En el capítulo undécimo, el cortejo avanza, desde el lugar sin nombre, hasta dejar el camino de Cartagena y decantarse por el de Valencia, atravesando la Manchuela, bien ganancial de Albacete y Cuenca en su parte castellana. Pese a no especificarse la ruta, cruzarían el río Cabriel por el puerto del Pajazo o por el de Contreras. En un pueblo morisco de Valencia, «puesto como una legua de la marina», nuestros héroes son agasajados por Rafala, morisca de belleza equiparable a la de «las bárbaras de Citia» y a la de «las ciudadanas de Toledo», al nivel de las sentidas como semideas por los corazones rotos del camino. Con esta última alusión toledana, se detiene la ruta, puesto que ya nos hallamos en tierras valencianas.

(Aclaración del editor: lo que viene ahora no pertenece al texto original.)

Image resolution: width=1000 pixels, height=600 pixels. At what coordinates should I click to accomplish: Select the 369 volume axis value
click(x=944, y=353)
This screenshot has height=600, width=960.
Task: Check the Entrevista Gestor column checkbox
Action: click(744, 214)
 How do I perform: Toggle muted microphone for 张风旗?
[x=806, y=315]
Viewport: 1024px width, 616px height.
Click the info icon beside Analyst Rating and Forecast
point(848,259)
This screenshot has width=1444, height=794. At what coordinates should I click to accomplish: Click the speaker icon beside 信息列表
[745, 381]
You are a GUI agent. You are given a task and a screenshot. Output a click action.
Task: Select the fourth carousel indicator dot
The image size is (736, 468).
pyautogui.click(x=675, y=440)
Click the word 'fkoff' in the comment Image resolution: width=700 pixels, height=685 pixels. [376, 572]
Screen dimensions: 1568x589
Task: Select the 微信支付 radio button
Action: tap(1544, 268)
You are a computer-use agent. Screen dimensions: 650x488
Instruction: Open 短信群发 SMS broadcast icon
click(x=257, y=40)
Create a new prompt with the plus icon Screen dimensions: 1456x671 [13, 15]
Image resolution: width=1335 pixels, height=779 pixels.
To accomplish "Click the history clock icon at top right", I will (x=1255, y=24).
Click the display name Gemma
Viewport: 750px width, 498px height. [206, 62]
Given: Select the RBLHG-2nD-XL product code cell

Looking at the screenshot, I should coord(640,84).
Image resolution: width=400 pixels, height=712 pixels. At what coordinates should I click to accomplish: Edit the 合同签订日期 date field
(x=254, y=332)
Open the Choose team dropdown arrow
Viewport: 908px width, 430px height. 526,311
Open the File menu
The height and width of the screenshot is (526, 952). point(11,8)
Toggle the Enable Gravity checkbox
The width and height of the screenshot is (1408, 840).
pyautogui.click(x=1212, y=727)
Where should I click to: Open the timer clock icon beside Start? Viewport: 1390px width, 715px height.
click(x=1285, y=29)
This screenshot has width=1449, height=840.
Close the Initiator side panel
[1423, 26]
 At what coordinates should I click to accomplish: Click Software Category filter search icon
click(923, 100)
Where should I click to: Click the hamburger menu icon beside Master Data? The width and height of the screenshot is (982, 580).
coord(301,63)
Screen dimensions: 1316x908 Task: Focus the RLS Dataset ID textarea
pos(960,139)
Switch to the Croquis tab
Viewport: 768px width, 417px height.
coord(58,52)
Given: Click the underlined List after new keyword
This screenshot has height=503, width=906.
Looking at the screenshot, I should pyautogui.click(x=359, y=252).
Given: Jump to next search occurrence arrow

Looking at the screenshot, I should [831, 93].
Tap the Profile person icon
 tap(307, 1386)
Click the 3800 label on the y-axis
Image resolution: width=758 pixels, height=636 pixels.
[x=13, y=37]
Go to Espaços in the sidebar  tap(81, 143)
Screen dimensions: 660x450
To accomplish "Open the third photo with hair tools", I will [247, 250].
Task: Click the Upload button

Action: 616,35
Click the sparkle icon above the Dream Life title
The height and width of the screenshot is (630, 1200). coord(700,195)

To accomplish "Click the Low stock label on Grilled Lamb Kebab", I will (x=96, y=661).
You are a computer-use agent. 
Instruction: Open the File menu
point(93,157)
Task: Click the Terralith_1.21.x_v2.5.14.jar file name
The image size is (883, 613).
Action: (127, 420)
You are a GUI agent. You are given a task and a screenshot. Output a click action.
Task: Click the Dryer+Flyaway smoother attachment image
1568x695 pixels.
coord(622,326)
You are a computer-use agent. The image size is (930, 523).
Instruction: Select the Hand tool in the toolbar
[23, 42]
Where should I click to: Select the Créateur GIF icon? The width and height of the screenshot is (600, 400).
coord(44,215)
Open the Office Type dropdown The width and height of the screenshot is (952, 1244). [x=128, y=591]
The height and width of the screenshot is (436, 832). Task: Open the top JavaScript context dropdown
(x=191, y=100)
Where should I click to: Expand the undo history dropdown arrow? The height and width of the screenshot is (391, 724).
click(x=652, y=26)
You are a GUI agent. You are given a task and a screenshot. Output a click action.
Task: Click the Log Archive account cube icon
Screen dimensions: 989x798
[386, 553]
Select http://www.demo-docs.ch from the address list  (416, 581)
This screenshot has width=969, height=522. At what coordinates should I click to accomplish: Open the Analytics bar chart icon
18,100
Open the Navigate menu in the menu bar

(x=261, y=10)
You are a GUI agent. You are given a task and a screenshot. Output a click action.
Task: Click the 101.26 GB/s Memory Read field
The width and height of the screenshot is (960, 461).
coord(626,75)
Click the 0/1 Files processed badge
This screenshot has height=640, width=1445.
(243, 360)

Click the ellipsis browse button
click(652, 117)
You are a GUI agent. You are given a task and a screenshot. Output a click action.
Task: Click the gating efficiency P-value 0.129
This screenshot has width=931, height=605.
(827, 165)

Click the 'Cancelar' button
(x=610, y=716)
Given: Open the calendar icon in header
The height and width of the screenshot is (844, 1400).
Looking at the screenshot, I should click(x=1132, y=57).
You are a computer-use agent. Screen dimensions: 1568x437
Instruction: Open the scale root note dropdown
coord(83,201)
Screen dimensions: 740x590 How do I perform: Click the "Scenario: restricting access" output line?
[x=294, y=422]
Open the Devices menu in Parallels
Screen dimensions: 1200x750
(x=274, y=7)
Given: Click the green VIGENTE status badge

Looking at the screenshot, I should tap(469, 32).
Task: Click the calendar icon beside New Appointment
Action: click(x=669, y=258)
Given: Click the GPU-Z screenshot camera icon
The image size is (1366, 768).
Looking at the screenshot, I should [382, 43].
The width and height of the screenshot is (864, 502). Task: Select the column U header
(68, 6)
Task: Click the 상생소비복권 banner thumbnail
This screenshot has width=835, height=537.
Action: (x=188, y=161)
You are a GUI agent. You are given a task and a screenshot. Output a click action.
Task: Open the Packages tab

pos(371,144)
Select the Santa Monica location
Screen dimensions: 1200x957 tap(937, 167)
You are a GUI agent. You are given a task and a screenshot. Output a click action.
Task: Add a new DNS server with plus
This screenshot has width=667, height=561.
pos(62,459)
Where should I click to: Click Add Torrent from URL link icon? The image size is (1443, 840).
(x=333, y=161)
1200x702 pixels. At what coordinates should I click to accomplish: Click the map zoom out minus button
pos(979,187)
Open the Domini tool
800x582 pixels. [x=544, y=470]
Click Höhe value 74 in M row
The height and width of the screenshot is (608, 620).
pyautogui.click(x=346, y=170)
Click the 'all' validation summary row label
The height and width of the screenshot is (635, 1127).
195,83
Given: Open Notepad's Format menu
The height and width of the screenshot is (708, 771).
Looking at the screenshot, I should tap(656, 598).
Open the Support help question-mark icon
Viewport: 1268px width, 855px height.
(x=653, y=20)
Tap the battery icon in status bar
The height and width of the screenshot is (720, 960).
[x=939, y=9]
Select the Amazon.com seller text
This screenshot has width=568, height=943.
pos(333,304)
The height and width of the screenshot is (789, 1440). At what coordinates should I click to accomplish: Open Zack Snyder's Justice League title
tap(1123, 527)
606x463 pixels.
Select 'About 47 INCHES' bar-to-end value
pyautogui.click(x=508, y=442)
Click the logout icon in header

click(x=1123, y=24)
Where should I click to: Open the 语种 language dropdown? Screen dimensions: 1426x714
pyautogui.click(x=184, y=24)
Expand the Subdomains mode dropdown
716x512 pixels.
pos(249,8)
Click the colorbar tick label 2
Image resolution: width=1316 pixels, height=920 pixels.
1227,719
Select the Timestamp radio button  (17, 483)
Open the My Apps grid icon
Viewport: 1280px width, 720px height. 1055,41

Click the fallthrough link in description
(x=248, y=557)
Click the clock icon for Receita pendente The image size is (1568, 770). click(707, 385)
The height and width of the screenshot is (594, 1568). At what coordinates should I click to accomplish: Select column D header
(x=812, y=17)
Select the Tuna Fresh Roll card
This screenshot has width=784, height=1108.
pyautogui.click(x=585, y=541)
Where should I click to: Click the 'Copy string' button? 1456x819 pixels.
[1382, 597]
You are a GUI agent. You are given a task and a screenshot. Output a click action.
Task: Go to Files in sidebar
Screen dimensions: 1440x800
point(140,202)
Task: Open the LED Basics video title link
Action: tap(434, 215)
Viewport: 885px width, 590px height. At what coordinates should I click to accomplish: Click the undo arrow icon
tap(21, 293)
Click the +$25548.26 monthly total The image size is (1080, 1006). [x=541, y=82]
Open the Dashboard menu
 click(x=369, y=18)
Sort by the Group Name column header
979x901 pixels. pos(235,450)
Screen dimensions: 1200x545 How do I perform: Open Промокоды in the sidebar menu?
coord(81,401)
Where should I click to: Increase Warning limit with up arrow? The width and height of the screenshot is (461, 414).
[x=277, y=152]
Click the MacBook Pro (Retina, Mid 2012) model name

Léase la pugna entre los corsarios berberiscos y los protagonistas –turbulento pasaje (III, xi) tras el remanso toledano-manchego–, que prueba la afirmación de Helmut Hatzfeld de que el Barroco representa «ese último esfuerzo común de Europa en el arte y en la literatura en la búsqueda de Dios bajo la guía de España», del que Cervantes participó. Para ver la luz, es preciso haber descendido a los infiernos y resurgir de las cenizas. Para poder levantarse, en definitiva, se requiere haber caído antes. Y no se ha tomado el título del presente texto del primer verso de la inolvidable ranchera «Una sola caída». Cervantes utiliza la que debía de ser expresión usual («como decirse suele») en la novela (I, iv).

De esta guisa, «cayendo y levantando», la ruta por tierras toledanas y manchegas se erige en puntal lírico del «Persiles». Ruta aureolada de luminosidad, de color y de alegría, rumbo al apoteósico final en Roma.